I urge the detractors of the Supreme Court’s brave decision to objectively examine whether the 13 acquitted men, who have each spent between six and nine years in jail despite earlier acquittals, have been wrongly accused and imprisoned.

Perhaps the most obvious wrongful imprisonment is of the eight men accused of being part of an alleged panchayat. These men, who lived 3.5 hours travel from Ms Mai’s village on the other side of the Indus, were acquitted in the original 2002 trial for want of evidence. It is worth reading what the original trial judge had to say about how those men came to be arrested and why he released them without charge. This is the same judge who convicted four others of gang-rape and two of aiding and abetment. Astonishingly, these eight acquitted men were re-arrested two and a half years later in reaction to the storms of outrage that followed the Lahore High Court’s 2005 acquittal of five out of six convicted men. They have been in jail for the six years since 2005, without charge. Where are the human rights advocates standing up for them?

Apart from a wealth of inconsistencies in statements to police and witness testimonies, the paucity of evidence affects many celebrated aspects of the prosecution story. The allegation that Shakoor was molested by three Mastoi males is pure fabrication and easily revealed as such on any study of the case.
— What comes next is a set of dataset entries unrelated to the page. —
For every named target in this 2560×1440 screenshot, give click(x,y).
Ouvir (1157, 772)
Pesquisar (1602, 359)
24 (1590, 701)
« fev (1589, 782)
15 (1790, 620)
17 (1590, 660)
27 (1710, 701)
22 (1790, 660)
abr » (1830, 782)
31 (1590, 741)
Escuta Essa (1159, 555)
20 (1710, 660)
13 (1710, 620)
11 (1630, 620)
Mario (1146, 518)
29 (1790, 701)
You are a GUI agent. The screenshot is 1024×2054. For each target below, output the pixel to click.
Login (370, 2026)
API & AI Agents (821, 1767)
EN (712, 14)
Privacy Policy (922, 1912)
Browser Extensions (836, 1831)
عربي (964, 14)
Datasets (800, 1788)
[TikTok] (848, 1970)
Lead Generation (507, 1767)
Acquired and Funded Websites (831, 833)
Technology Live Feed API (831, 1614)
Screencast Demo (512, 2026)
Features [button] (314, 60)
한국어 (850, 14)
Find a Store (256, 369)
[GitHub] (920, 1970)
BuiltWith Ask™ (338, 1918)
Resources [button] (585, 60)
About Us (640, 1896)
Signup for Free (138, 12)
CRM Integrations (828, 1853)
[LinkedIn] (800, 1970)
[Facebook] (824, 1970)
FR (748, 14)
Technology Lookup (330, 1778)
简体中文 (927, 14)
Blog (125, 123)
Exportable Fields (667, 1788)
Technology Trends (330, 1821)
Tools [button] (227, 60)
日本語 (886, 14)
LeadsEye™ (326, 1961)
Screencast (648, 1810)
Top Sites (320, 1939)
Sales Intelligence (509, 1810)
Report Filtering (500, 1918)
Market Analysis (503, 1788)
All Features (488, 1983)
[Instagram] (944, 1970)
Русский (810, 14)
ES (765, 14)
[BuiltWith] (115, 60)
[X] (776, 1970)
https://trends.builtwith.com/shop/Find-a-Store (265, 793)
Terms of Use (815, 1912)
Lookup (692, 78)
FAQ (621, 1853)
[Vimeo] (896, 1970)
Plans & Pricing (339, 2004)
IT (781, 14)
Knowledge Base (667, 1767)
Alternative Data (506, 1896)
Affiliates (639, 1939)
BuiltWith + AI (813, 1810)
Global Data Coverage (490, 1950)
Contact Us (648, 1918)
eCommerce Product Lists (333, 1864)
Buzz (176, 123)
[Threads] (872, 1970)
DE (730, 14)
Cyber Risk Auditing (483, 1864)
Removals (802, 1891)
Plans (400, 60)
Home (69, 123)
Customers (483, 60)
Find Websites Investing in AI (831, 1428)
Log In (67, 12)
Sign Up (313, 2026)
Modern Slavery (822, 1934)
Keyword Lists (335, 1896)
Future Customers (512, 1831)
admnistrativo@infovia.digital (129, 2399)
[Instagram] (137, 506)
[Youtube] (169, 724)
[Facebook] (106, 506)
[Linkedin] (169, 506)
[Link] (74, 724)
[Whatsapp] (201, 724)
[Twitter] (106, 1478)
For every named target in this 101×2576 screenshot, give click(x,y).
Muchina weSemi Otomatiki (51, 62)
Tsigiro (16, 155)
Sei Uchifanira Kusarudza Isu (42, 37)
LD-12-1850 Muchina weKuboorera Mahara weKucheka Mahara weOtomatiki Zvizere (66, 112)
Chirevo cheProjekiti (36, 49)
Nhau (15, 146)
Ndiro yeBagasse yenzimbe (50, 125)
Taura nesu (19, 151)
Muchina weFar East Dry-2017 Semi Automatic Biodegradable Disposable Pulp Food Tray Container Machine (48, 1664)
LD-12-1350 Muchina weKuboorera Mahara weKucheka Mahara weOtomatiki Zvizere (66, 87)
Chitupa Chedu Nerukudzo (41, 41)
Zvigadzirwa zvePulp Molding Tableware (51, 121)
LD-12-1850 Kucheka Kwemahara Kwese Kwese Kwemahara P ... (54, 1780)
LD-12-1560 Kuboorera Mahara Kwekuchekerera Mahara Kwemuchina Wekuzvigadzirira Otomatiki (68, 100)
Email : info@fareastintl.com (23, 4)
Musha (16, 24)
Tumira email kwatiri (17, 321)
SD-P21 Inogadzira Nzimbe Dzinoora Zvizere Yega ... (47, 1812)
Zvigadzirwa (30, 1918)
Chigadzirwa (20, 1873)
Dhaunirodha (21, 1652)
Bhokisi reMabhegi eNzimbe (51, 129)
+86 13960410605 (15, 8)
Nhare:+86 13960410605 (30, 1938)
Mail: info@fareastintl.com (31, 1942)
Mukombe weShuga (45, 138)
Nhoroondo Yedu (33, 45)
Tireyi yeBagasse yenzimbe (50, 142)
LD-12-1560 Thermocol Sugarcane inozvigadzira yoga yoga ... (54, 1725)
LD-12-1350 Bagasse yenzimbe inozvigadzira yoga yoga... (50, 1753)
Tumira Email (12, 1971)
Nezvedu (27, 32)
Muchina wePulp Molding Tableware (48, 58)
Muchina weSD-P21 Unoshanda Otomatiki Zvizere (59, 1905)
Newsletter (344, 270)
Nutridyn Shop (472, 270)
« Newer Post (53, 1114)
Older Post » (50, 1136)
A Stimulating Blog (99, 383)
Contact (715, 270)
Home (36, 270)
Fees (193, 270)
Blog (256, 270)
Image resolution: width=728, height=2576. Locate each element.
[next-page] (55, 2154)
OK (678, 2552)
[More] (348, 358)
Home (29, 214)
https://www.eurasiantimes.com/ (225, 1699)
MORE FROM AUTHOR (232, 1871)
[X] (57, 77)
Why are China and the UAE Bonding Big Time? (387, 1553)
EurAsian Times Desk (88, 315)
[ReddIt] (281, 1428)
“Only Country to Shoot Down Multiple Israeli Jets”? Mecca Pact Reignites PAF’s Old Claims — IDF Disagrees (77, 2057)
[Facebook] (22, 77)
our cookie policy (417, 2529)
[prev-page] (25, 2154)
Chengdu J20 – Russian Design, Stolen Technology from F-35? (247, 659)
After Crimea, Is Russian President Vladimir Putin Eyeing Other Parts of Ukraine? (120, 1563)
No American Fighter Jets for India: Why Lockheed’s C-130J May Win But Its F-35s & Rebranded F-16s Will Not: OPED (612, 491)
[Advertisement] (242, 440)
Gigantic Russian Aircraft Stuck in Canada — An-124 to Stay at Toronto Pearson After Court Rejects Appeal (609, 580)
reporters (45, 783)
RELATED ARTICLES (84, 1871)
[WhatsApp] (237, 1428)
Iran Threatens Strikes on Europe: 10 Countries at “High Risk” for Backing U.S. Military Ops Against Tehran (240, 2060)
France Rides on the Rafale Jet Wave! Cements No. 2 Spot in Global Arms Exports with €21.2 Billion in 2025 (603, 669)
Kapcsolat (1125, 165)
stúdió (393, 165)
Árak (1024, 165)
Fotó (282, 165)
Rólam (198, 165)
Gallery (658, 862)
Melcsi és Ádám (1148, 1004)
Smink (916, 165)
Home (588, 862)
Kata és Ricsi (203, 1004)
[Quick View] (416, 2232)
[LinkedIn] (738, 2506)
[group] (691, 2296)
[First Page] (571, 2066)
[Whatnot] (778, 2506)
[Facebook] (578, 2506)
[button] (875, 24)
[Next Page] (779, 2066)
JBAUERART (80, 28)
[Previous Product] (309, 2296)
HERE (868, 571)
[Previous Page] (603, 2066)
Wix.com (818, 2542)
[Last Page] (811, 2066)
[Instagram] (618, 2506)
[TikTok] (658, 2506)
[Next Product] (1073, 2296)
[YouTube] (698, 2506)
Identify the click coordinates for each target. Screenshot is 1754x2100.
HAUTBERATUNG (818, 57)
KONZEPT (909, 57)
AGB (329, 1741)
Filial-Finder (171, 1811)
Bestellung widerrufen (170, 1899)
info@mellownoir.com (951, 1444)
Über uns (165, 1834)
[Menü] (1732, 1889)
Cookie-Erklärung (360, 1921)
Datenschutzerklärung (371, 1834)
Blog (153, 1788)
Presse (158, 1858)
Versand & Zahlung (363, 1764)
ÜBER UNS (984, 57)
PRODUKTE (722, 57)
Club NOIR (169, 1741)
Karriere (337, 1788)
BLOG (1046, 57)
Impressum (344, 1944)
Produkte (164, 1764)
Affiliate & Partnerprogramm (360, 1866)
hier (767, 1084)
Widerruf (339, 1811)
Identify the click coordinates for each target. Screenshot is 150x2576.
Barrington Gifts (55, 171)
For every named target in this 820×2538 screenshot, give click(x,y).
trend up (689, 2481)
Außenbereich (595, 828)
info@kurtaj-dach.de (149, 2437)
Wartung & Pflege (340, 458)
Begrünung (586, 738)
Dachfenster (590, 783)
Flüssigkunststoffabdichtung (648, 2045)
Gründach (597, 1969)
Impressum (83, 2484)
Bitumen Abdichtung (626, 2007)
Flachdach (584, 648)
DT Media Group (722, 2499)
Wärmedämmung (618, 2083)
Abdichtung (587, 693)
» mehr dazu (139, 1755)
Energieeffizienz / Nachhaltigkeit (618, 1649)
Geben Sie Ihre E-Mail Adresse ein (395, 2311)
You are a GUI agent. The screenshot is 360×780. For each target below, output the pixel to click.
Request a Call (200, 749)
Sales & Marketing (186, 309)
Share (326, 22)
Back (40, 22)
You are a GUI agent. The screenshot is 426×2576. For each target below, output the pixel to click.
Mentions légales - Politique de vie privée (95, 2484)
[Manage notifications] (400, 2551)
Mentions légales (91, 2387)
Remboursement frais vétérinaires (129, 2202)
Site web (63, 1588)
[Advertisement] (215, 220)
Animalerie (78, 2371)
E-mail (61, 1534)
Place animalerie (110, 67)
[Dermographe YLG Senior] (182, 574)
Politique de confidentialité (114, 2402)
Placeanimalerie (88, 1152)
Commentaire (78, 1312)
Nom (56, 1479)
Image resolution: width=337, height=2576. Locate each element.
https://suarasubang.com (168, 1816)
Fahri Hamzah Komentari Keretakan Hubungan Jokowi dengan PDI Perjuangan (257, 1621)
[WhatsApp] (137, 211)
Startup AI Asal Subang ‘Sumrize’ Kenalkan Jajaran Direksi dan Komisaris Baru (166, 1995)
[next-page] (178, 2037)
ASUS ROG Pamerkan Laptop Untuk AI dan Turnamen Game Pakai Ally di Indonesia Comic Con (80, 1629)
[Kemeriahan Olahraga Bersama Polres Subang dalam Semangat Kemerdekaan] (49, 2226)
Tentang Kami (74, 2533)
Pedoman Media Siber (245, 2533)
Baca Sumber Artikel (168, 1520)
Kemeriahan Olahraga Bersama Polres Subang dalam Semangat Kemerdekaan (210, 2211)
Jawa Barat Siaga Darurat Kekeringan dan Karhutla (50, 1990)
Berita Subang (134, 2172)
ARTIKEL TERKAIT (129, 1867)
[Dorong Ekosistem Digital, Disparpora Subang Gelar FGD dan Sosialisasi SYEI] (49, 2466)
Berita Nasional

The claim of Ms Mai being paraded naked before hordes of people was thrown out in the original 2002 trial, yet nevertheless has embedded itself in many re-tellings by media and rights groups. The presentation of the Mastoi tribe as wealthier and more powerful than Ms Mai’s clan was discounted in the original 2002 trial, when police admitted under cross-examination that Ms Mai’s family owned more land and had more powerful connections than the Mastoi family, well before this story began.

It is also my belief that Ms Mai is a victim of characters around her who have used her, her family, the local police and courts for their own purposes. Talk to any lawyer in southern Punjab and they will tell you how often false cases are filed between enemies. It’s my belief that Ms Mai was shamefully taken advantage of and had little control over events once the charges, filed not by her or her family but by two unrelated men, went public.

The charge of gang-rape was brought to the police by the cleric Abdul Razzaq and a local journalist-cum-rights monitor who had heard rumours after Razzaq made claims in a Friday sermon. Ms Mai was not involved in the lodging of charges. Some hours later, she was hauled into the police station unceremoniously in the back of a police truck. There she found a statement already written by the cleric in her name. She was told to attest it with a thumbprint. As is well-known, at that time she could neither read the statement, nor write her name. How was she to know what she was attesting with her thumb?

The next day the charge was in a local newspaper, the following day in national and international press, and just three days later Ms Mai had a cheque for 500,000 rupees in her hand from President Pervez Musharraf. No investigation had taken place, and Ms Mai was already both an international heroine and wealthier than any illiterate villager from a wretched Indus backwater could have ever dreamed.